Restaurant information
- Established: 1916
- Location: 144 High Holborn, London, United Kingdom

= Minerva Café =

The Minerva Café was a vegetarian cafe founded by suffragettes at 144 High Holborn in London's Holborn district.

== History ==
The Minerva Café, named after the ancient Greek goddess of wisdom, was founded by the Women's Freedom League in June 1916, and serving as its headquarters. The president of the group was vegetarian Charlotte Despard. According to Nick Heath in Libcom, the cafe produced a "considerable" profit used to fund the Women's Freedom League activities.

Anarchists, anti-war activists and socialists also met at the cafe. The British Socialist Party and the Communist Workers Party of Sylvia Pankhurst met there. Constance Markievicz spoke at the cafe in February 1923 at a meeting of the Irish Self-Determination League.

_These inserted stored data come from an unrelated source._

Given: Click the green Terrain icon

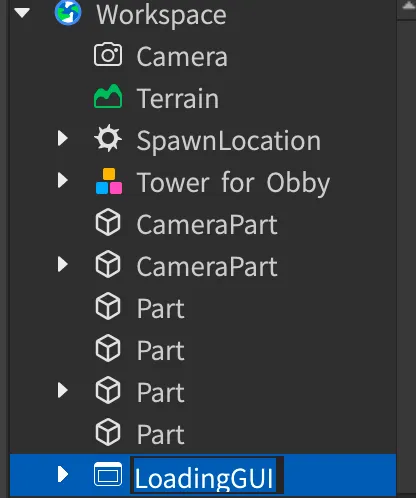Looking at the screenshot, I should pyautogui.click(x=108, y=96).
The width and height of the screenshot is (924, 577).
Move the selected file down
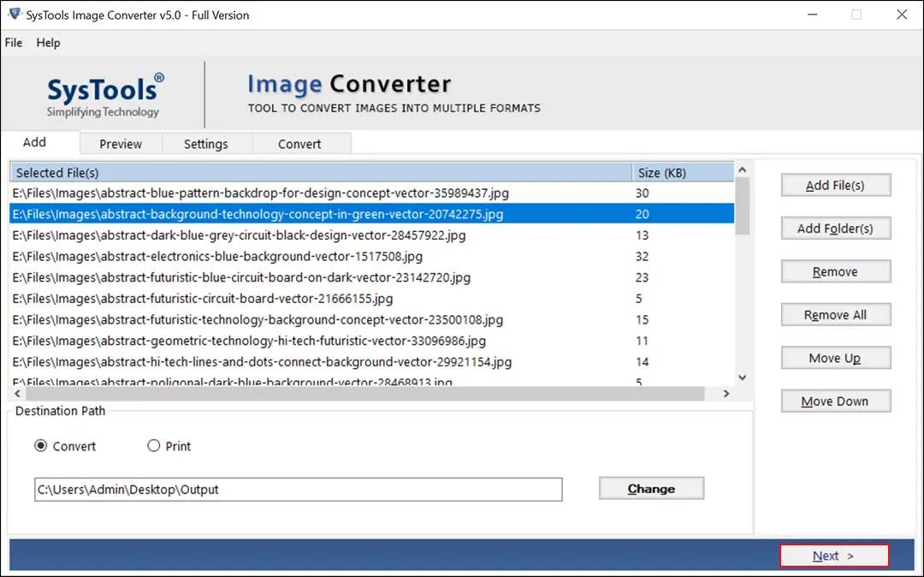pyautogui.click(x=836, y=401)
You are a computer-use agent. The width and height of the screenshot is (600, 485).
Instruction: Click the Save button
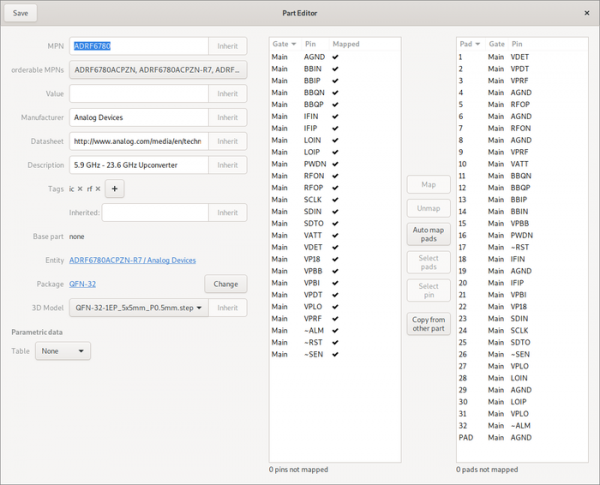[x=21, y=13]
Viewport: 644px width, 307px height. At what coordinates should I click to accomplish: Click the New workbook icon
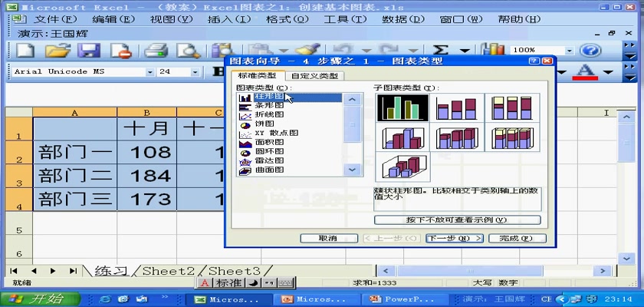25,51
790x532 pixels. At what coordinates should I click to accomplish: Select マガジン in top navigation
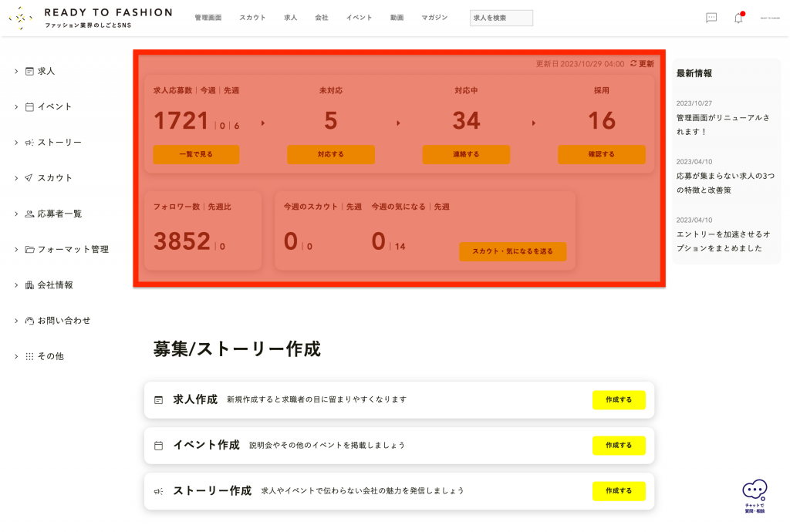(434, 18)
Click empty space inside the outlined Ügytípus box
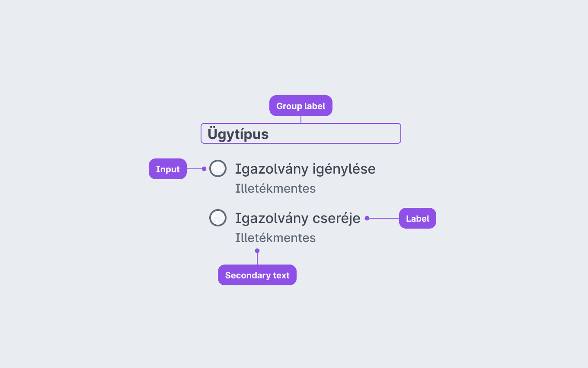The width and height of the screenshot is (588, 368). click(337, 133)
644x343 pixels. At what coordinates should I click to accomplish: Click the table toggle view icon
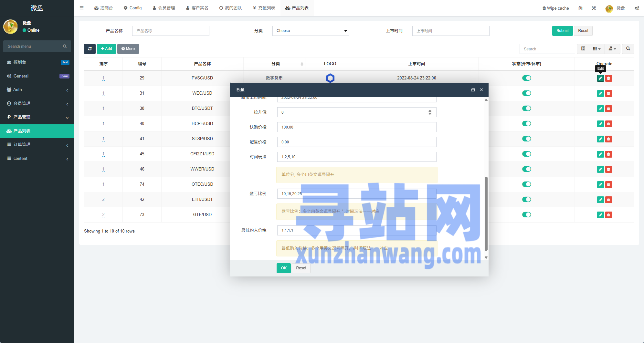click(x=583, y=49)

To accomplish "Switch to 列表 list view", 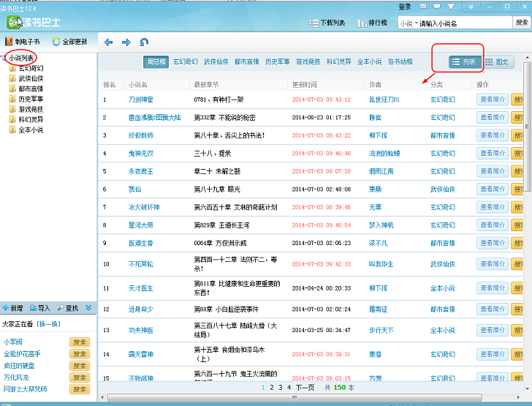I will tap(466, 62).
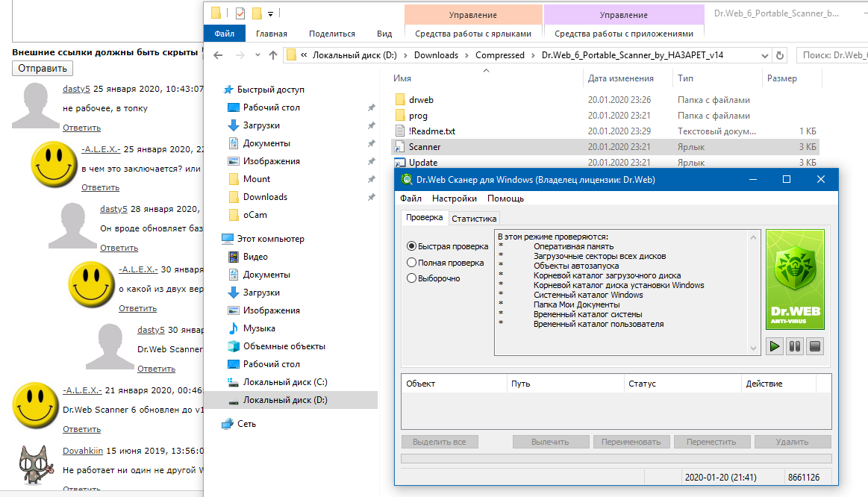The height and width of the screenshot is (497, 868).
Task: Refresh the Explorer address bar
Action: click(781, 55)
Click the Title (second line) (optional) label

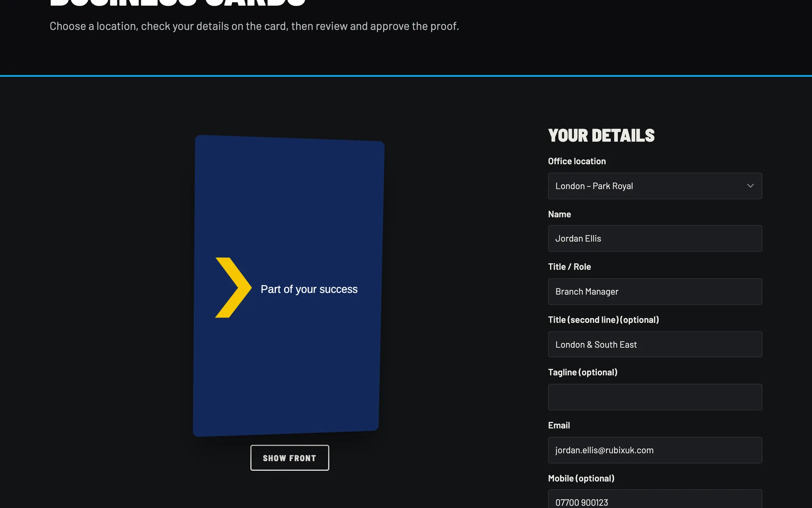[x=603, y=320]
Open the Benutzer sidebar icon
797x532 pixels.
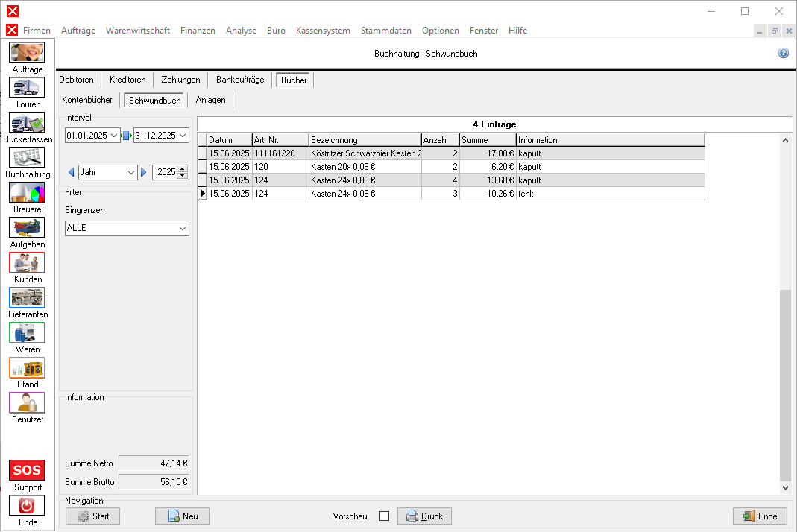pos(27,403)
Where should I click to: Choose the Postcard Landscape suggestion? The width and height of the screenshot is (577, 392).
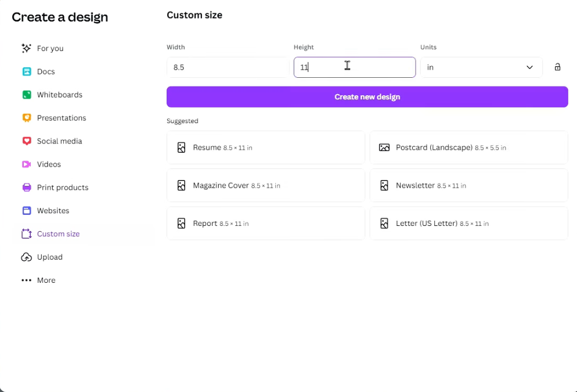click(x=468, y=148)
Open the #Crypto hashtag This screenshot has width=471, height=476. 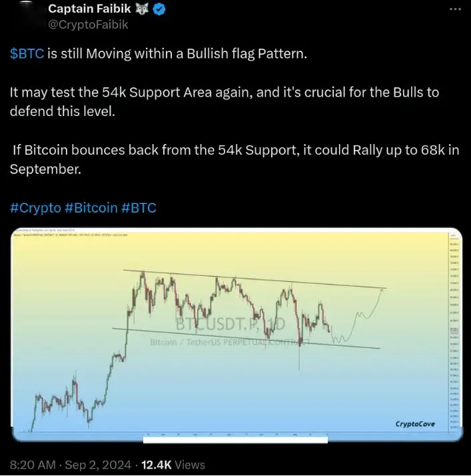pos(35,208)
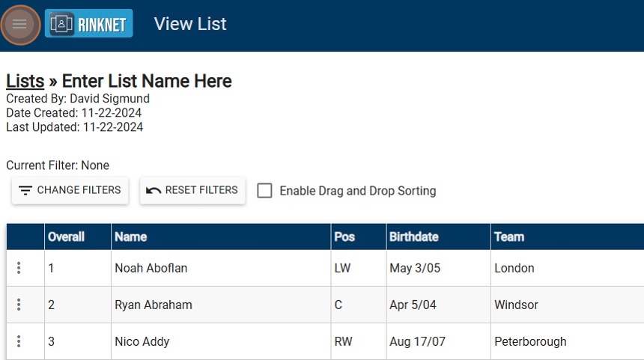Open row options for Nico Addy
Viewport: 644px width, 360px height.
pyautogui.click(x=19, y=341)
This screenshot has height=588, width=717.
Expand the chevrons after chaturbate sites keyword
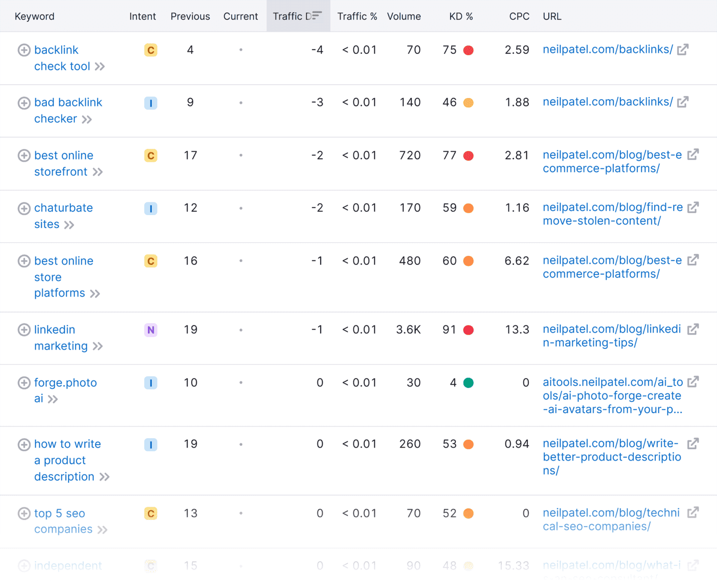69,225
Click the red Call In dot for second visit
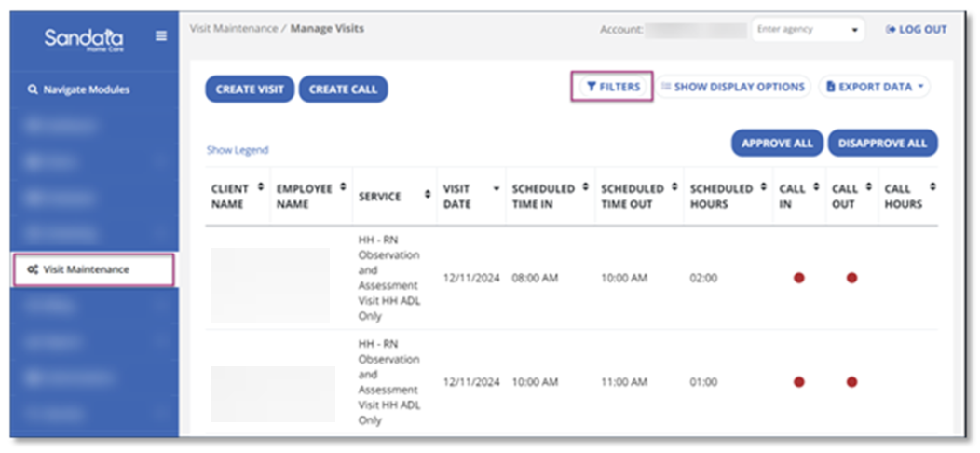The width and height of the screenshot is (980, 453). click(x=798, y=382)
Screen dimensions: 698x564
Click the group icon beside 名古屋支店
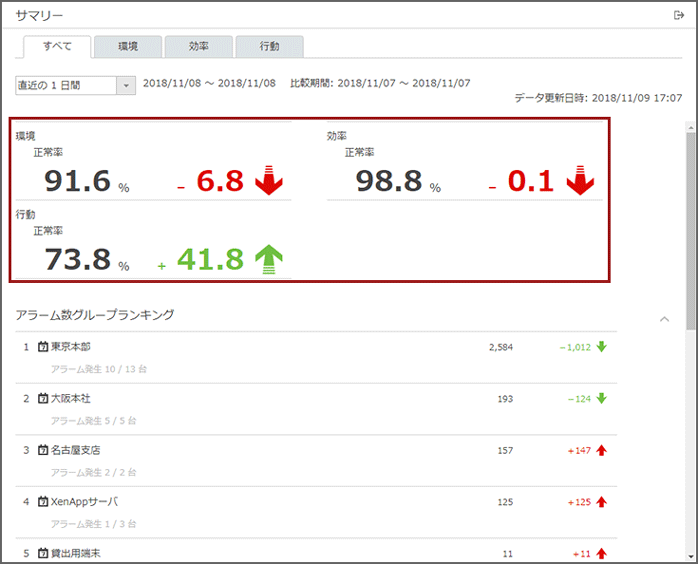43,450
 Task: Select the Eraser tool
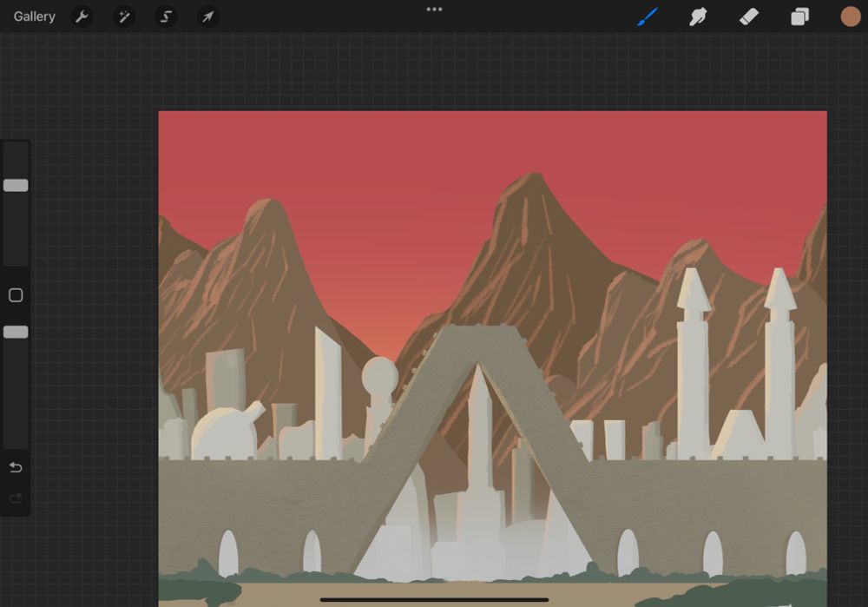(x=748, y=16)
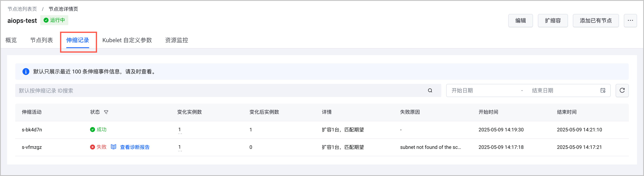Focus the scaling record ID search box

(220, 91)
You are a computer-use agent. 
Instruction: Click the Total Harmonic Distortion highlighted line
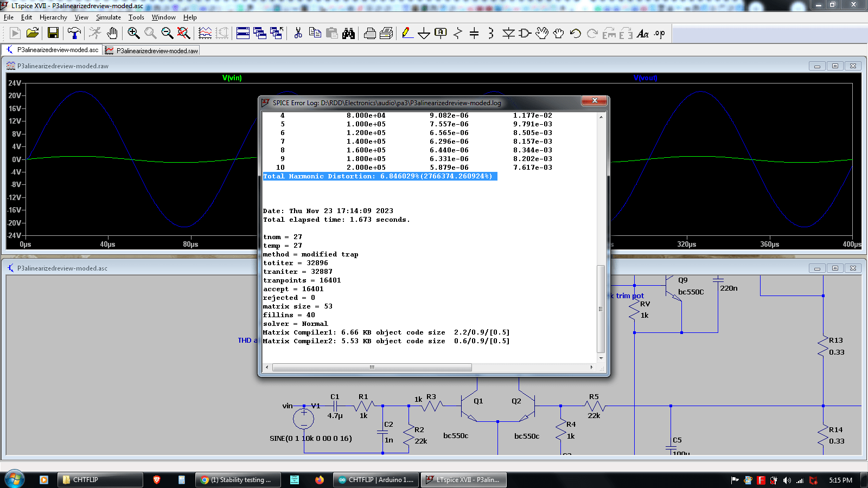click(380, 176)
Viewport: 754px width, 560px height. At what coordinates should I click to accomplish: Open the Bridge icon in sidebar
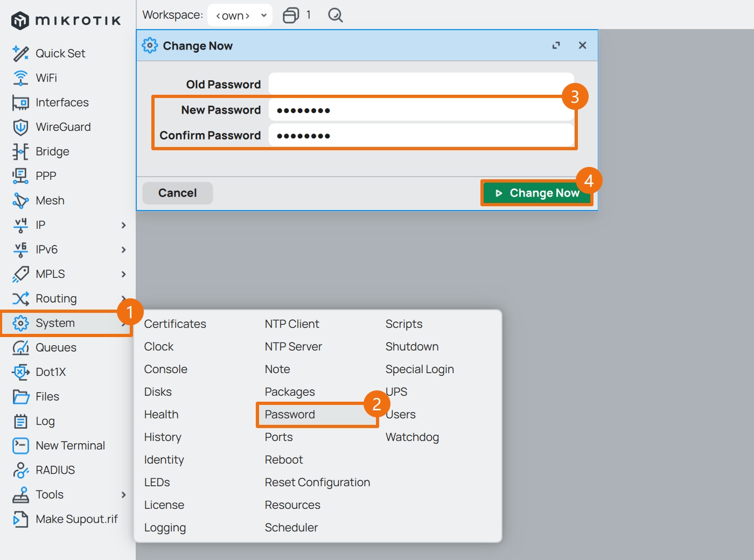pos(20,152)
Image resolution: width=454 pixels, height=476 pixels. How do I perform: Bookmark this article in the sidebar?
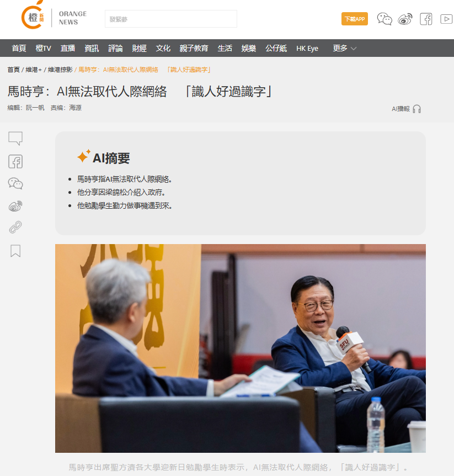tap(15, 251)
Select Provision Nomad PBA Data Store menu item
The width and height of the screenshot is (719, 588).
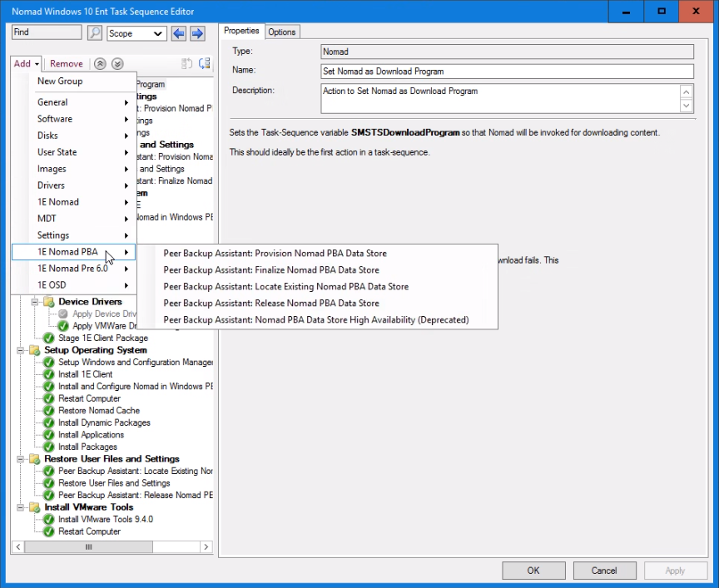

The Australian writer Miles Franklin worked as a cook at the cafe.William C. Owen's Anarchist Discussion Group (connected to Freedom Press) met there 1922–1924.

In 1918, when the Representation of the People Act 1918 passed, the Minerva Café served a meal of vegetable soup, lentil cutlets, and rhubarb tarts.

Over a period of years, from the 1920s until at least 1938, Alice Green, secretary of the Emily Davison Club and her husband Basil Green were, with others, such as Charlotte Despard, Elizabeth Knight or Octavia Lewin, leaseholders of 144 High Holborn.